• [Aim]:
Quote in full each line below that contains the word "pixels".

[Begin]

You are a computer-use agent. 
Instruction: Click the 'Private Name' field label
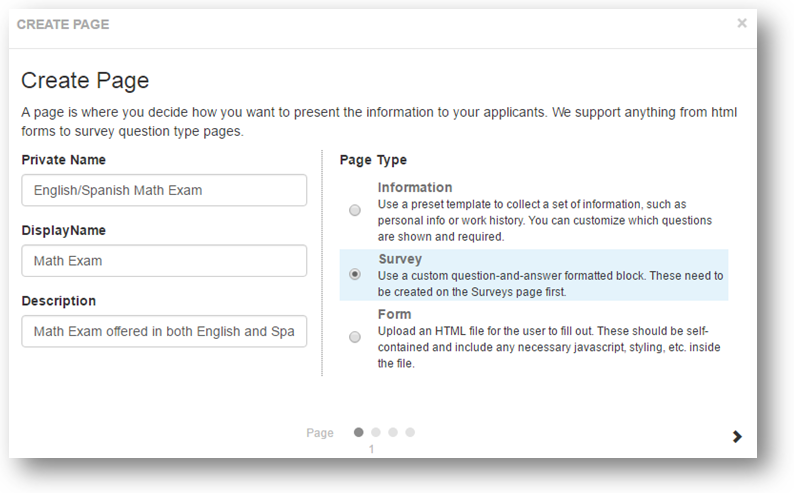click(x=63, y=160)
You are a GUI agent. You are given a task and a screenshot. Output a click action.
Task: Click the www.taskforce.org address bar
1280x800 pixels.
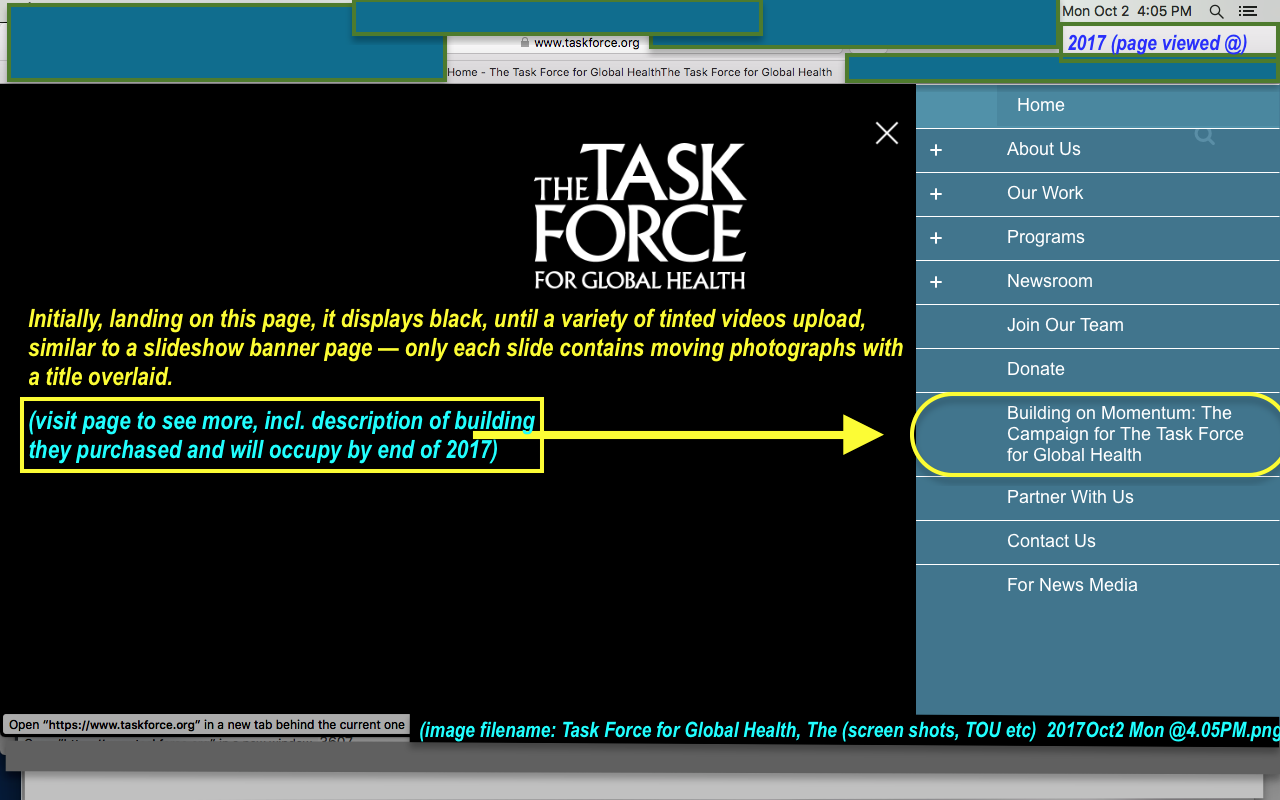click(x=586, y=43)
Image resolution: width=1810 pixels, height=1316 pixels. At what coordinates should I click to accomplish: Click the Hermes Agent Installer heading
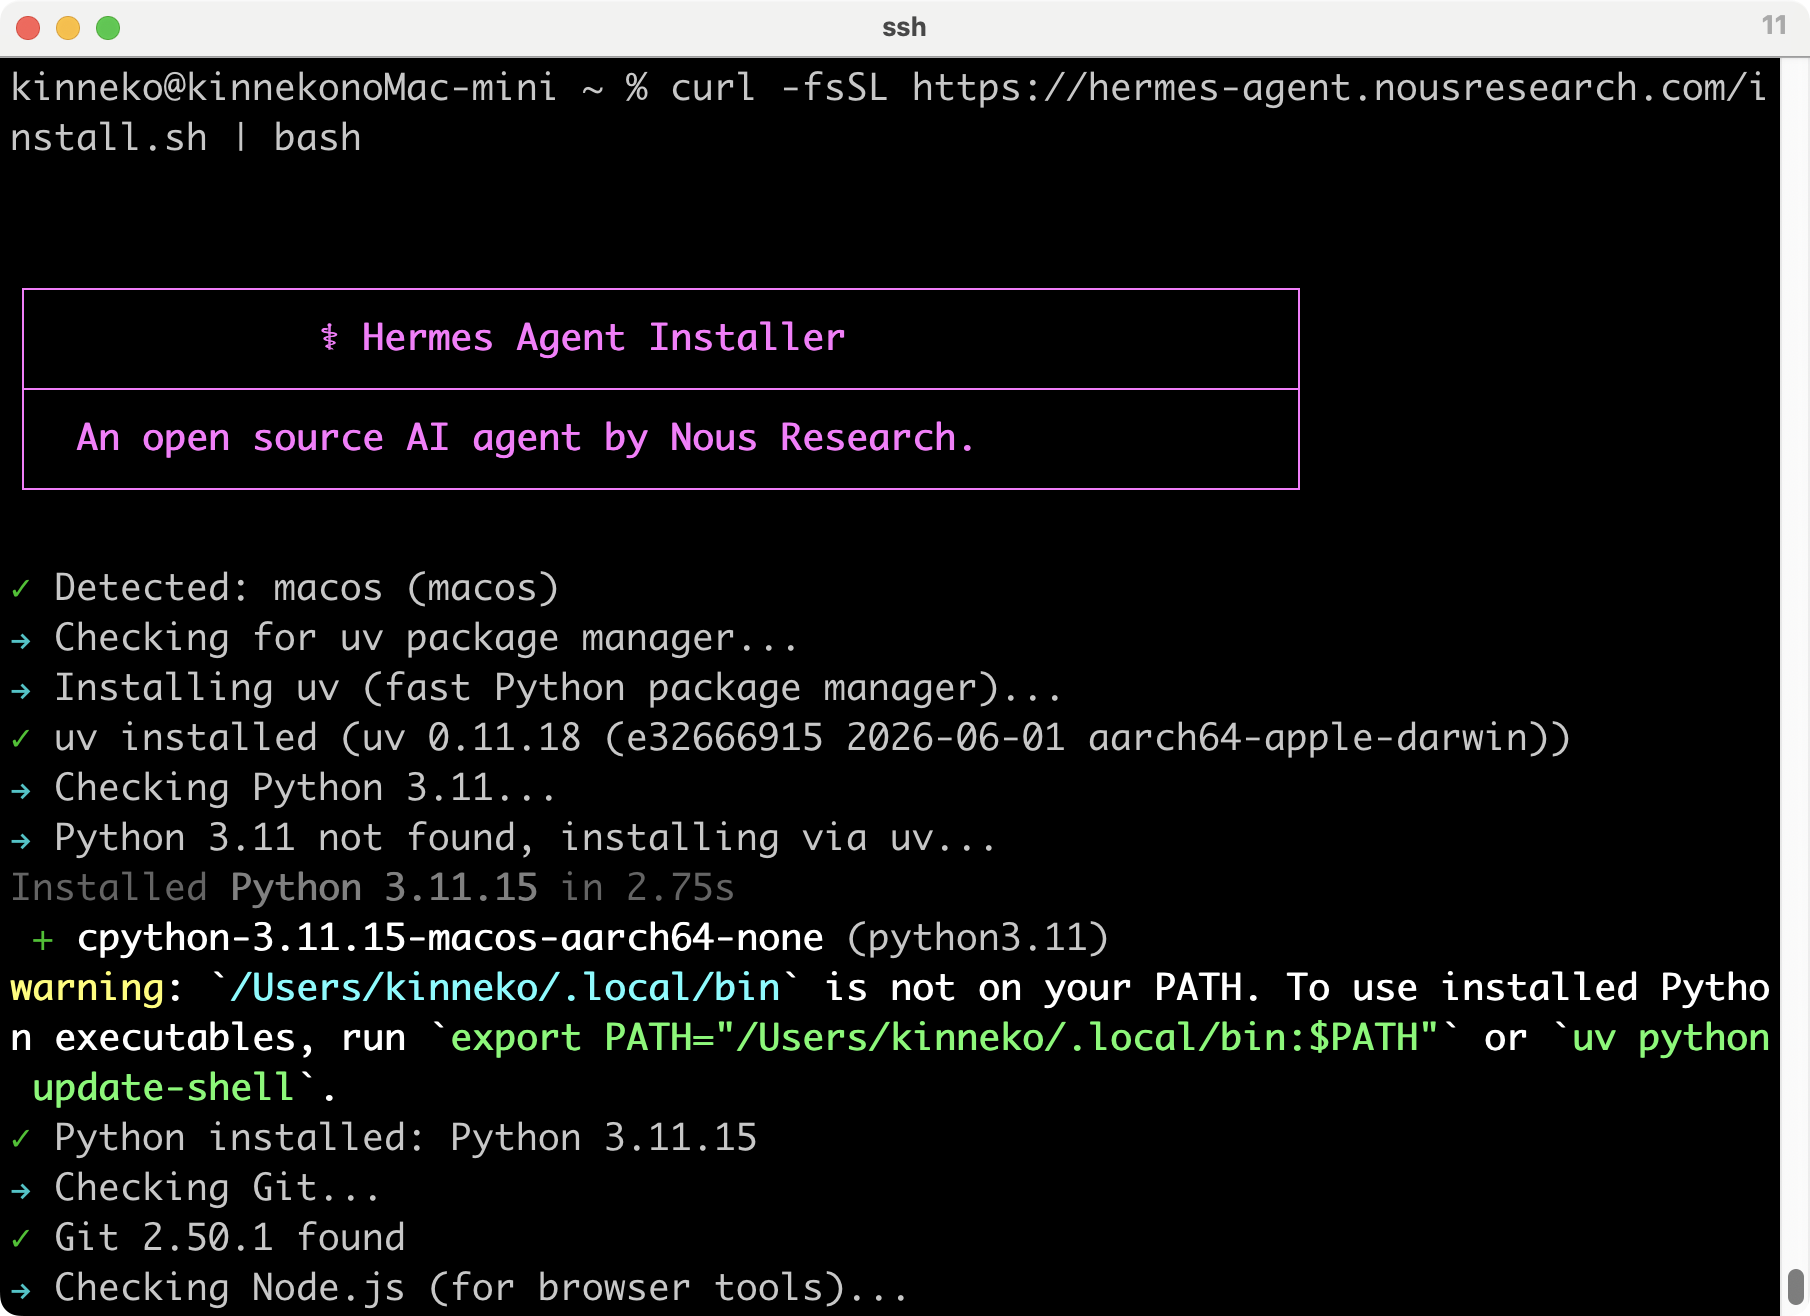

[End]

• [Task solution]:
1280x800 pixels.
Image resolution: width=1810 pixels, height=1316 pixels. At what coordinates should I click to accomplish: Click the Hermes Agent Installer heading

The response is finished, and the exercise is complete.